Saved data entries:
•••••
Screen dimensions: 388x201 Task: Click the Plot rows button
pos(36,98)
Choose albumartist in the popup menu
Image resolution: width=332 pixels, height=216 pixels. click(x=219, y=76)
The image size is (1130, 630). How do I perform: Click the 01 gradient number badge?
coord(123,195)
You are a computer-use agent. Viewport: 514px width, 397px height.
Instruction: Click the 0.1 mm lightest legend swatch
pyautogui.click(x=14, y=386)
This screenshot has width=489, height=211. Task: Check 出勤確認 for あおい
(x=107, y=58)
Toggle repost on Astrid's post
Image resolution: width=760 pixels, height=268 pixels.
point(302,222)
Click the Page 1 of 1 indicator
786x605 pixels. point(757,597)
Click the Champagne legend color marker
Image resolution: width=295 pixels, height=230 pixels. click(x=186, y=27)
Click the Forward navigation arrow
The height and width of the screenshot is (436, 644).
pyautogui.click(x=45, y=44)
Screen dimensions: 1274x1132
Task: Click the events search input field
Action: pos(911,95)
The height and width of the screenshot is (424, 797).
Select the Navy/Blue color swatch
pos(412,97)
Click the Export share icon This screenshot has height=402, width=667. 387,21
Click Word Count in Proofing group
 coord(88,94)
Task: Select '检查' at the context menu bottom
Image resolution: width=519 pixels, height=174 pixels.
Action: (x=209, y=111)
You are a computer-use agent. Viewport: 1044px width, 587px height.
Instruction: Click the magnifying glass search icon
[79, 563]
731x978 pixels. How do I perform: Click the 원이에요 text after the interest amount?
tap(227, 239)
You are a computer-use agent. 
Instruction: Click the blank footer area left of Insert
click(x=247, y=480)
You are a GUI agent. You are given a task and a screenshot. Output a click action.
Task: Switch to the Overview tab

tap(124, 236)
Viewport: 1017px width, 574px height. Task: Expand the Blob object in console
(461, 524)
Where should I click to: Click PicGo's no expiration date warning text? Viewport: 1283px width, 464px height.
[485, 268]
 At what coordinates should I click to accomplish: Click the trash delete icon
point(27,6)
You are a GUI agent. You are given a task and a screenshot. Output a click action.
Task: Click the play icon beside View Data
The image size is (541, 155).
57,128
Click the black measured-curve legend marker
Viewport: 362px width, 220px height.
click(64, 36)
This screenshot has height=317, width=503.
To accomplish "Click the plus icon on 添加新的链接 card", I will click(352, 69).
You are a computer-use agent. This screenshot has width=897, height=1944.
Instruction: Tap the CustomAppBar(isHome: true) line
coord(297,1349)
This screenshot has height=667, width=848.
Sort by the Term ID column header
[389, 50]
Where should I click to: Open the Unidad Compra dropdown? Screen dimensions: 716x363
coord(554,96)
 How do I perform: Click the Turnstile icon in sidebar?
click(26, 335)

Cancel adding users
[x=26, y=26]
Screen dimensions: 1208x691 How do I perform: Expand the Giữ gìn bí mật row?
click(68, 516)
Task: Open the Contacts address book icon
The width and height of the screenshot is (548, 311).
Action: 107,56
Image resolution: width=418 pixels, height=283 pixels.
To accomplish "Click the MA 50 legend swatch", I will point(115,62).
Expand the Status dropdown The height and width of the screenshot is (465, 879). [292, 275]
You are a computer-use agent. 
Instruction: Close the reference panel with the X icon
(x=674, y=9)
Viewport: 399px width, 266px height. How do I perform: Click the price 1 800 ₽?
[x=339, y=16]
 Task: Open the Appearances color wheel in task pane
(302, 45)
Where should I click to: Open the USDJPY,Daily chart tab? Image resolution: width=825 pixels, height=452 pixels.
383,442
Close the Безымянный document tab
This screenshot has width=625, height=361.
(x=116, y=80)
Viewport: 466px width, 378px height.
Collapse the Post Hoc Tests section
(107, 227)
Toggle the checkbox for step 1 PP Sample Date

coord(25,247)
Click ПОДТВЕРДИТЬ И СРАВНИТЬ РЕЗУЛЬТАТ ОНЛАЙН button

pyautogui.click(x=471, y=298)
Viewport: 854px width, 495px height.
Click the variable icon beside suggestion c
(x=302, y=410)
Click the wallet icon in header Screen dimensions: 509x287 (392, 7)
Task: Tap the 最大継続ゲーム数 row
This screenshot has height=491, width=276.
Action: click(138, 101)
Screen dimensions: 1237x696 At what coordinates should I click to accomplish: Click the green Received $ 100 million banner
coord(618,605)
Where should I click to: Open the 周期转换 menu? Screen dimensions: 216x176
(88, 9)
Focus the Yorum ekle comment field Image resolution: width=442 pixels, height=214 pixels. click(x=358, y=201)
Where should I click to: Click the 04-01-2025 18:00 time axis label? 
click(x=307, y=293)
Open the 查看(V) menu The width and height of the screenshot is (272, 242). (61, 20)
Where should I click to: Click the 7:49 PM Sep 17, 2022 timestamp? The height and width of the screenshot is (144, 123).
•••••
### [PROBLEM]
I would like the records restated exactly, with every line intact.

### [ANSWER TO THIS EXERCISE]
Screen dimensions: 388x201 Task: Click the Plot rows button
pos(36,98)
Choose albumartist in the popup menu
Image resolution: width=332 pixels, height=216 pixels. click(x=219, y=76)
The image size is (1130, 630). How do I perform: Click the 01 gradient number badge?
coord(123,195)
You are a computer-use agent. Viewport: 514px width, 397px height.
Instruction: Click the 0.1 mm lightest legend swatch
pyautogui.click(x=14, y=386)
This screenshot has width=489, height=211. Task: Check 出勤確認 for あおい
(x=107, y=58)
Toggle repost on Astrid's post
Image resolution: width=760 pixels, height=268 pixels.
point(302,222)
Click the Page 1 of 1 indicator
786x605 pixels. point(757,597)
Click the Champagne legend color marker
Image resolution: width=295 pixels, height=230 pixels. click(x=186, y=27)
Click the Forward navigation arrow
The height and width of the screenshot is (436, 644).
pyautogui.click(x=45, y=44)
Screen dimensions: 1274x1132
Task: Click the events search input field
Action: pos(911,95)
The height and width of the screenshot is (424, 797).
Select the Navy/Blue color swatch
pos(412,97)
Click the Export share icon This screenshot has height=402, width=667. 387,21
Click Word Count in Proofing group
 coord(88,94)
Task: Select '检查' at the context menu bottom
Image resolution: width=519 pixels, height=174 pixels.
Action: (x=209, y=111)
You are a computer-use agent. Viewport: 1044px width, 587px height.
Instruction: Click the magnifying glass search icon
[79, 563]
731x978 pixels. How do I perform: Click the 원이에요 text after the interest amount?
tap(227, 239)
You are a computer-use agent. 
Instruction: Click the blank footer area left of Insert
click(x=247, y=480)
You are a GUI agent. You are given a task and a screenshot. Output a click action.
Task: Switch to the Overview tab

tap(124, 236)
Viewport: 1017px width, 574px height. Task: Expand the Blob object in console
(461, 524)
Where should I click to: Click PicGo's no expiration date warning text? Viewport: 1283px width, 464px height.
[485, 268]
 At what coordinates should I click to accomplish: Click the trash delete icon
point(27,6)
You are a GUI agent. You are given a task and a screenshot. Output a click action.
Task: Click the play icon beside View Data
The image size is (541, 155).
57,128
Click the black measured-curve legend marker
Viewport: 362px width, 220px height.
click(64, 36)
This screenshot has height=317, width=503.
To accomplish "Click the plus icon on 添加新的链接 card", I will click(352, 69).
You are a computer-use agent. This screenshot has width=897, height=1944.
Instruction: Tap the CustomAppBar(isHome: true) line
coord(297,1349)
This screenshot has height=667, width=848.
Sort by the Term ID column header
[389, 50]
Where should I click to: Open the Unidad Compra dropdown? Screen dimensions: 716x363
coord(554,96)
 How do I perform: Click the Turnstile icon in sidebar?
click(26, 335)

Cancel adding users
[x=26, y=26]
Screen dimensions: 1208x691 How do I perform: Expand the Giữ gìn bí mật row?
click(68, 516)
Task: Open the Contacts address book icon
The width and height of the screenshot is (548, 311).
Action: 107,56
Image resolution: width=418 pixels, height=283 pixels.
To accomplish "Click the MA 50 legend swatch", I will point(115,62).
Expand the Status dropdown The height and width of the screenshot is (465, 879). [292, 275]
You are a computer-use agent. 
Instruction: Close the reference panel with the X icon
(x=674, y=9)
Viewport: 399px width, 266px height. How do I perform: Click the price 1 800 ₽?
[x=339, y=16]
 Task: Open the Appearances color wheel in task pane
(302, 45)
Where should I click to: Open the USDJPY,Daily chart tab? Image resolution: width=825 pixels, height=452 pixels.
383,442
Close the Безымянный document tab
This screenshot has width=625, height=361.
(x=116, y=80)
Viewport: 466px width, 378px height.
Collapse the Post Hoc Tests section
(107, 227)
Toggle the checkbox for step 1 PP Sample Date

coord(25,247)
Click ПОДТВЕРДИТЬ И СРАВНИТЬ РЕЗУЛЬТАТ ОНЛАЙН button

pyautogui.click(x=471, y=298)
Viewport: 854px width, 495px height.
Click the variable icon beside suggestion c
(x=302, y=410)
Click the wallet icon in header Screen dimensions: 509x287 (392, 7)
Task: Tap the 最大継続ゲーム数 row
This screenshot has height=491, width=276.
Action: click(138, 101)
Screen dimensions: 1237x696 At what coordinates should I click to accomplish: Click the green Received $ 100 million banner
coord(618,605)
Where should I click to: Open the 周期转换 menu? Screen dimensions: 216x176
(88, 9)
Focus the Yorum ekle comment field Image resolution: width=442 pixels, height=214 pixels. click(x=358, y=201)
Where should I click to: Click the 04-01-2025 18:00 time axis label? 
click(x=307, y=293)
Open the 查看(V) menu The width and height of the screenshot is (272, 242). (61, 20)
Where should I click to: Click the 7:49 PM Sep 17, 2022 timestamp? The height and width of the screenshot is (144, 123).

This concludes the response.